* **What the task asks**:
Please reproduce each of the entries below exactly, line by line and without any changes.

==== Exercise data

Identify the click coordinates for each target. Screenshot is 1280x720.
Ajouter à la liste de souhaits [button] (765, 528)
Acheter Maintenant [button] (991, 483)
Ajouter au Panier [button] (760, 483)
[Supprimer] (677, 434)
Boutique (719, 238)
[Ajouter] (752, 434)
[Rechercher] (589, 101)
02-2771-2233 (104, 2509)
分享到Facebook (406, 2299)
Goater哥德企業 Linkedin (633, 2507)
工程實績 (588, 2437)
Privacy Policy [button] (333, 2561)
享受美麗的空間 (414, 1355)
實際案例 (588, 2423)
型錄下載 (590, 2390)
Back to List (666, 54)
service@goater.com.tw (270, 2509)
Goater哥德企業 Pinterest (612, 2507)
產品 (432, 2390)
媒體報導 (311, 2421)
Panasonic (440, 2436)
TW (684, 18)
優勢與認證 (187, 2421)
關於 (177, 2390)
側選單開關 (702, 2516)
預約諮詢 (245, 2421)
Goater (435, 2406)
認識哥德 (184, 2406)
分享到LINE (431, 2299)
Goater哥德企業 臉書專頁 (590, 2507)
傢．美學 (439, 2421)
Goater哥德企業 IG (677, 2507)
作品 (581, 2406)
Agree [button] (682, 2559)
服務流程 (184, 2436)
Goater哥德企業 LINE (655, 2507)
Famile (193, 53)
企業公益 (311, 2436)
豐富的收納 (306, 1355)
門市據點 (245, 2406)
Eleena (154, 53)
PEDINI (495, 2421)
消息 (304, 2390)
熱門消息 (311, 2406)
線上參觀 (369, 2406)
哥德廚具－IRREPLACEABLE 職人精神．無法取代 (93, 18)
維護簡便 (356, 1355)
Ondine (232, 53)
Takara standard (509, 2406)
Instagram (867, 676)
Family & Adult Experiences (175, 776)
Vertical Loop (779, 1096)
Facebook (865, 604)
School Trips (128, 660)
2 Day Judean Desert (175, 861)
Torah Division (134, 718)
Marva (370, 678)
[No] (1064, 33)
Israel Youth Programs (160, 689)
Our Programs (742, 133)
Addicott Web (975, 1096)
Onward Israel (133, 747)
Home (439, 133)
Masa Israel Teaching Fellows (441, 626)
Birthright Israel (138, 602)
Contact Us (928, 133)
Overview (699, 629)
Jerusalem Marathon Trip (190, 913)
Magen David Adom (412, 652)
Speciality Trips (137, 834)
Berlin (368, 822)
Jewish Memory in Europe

========

* **Reply to the task**:
Identify the click coordinates for each target. Screenshot is 1280x720.
Ajouter à la liste de souhaits [button] (765, 528)
Acheter Maintenant [button] (991, 483)
Ajouter au Panier [button] (760, 483)
[Supprimer] (677, 434)
Boutique (719, 238)
[Ajouter] (752, 434)
[Rechercher] (589, 101)
02-2771-2233 (104, 2509)
分享到Facebook (406, 2299)
Goater哥德企業 Linkedin (633, 2507)
工程實績 (588, 2437)
Privacy Policy [button] (333, 2561)
享受美麗的空間 (414, 1355)
實際案例 (588, 2423)
型錄下載 (590, 2390)
Back to List (666, 54)
service@goater.com.tw (270, 2509)
Goater哥德企業 Pinterest (612, 2507)
產品 (432, 2390)
媒體報導 (311, 2421)
Panasonic (440, 2436)
TW (684, 18)
優勢與認證 (187, 2421)
關於 (177, 2390)
側選單開關 (702, 2516)
預約諮詢 (245, 2421)
Goater (435, 2406)
認識哥德 (184, 2406)
分享到LINE (431, 2299)
Goater哥德企業 臉書專頁 (590, 2507)
傢．美學 (439, 2421)
Goater哥德企業 IG (677, 2507)
作品 (581, 2406)
Agree [button] (682, 2559)
服務流程 (184, 2436)
Goater哥德企業 LINE (655, 2507)
Famile (193, 53)
企業公益 (311, 2436)
豐富的收納 (306, 1355)
門市據點 (245, 2406)
Eleena (154, 53)
PEDINI (495, 2421)
消息 (304, 2390)
熱門消息 (311, 2406)
線上參觀 (369, 2406)
哥德廚具－IRREPLACEABLE 職人精神．無法取代 (93, 18)
維護簡便 (356, 1355)
Ondine (232, 53)
Takara standard (509, 2406)
Instagram (867, 676)
Family & Adult Experiences (175, 776)
Vertical Loop (779, 1096)
Facebook (865, 604)
School Trips (128, 660)
2 Day Judean Desert (175, 861)
Torah Division (134, 718)
Marva (370, 678)
[No] (1064, 33)
Israel Youth Programs (160, 689)
Our Programs (742, 133)
Addicott Web (975, 1096)
Onward Israel (133, 747)
Home (439, 133)
Masa Israel Teaching Fellows (441, 626)
Birthright Israel (138, 602)
Contact Us (928, 133)
Overview (699, 629)
Jerusalem Marathon Trip (190, 913)
Magen David Adom (412, 652)
Speciality Trips (137, 834)
Berlin (368, 822)
Jewish Memory in Europe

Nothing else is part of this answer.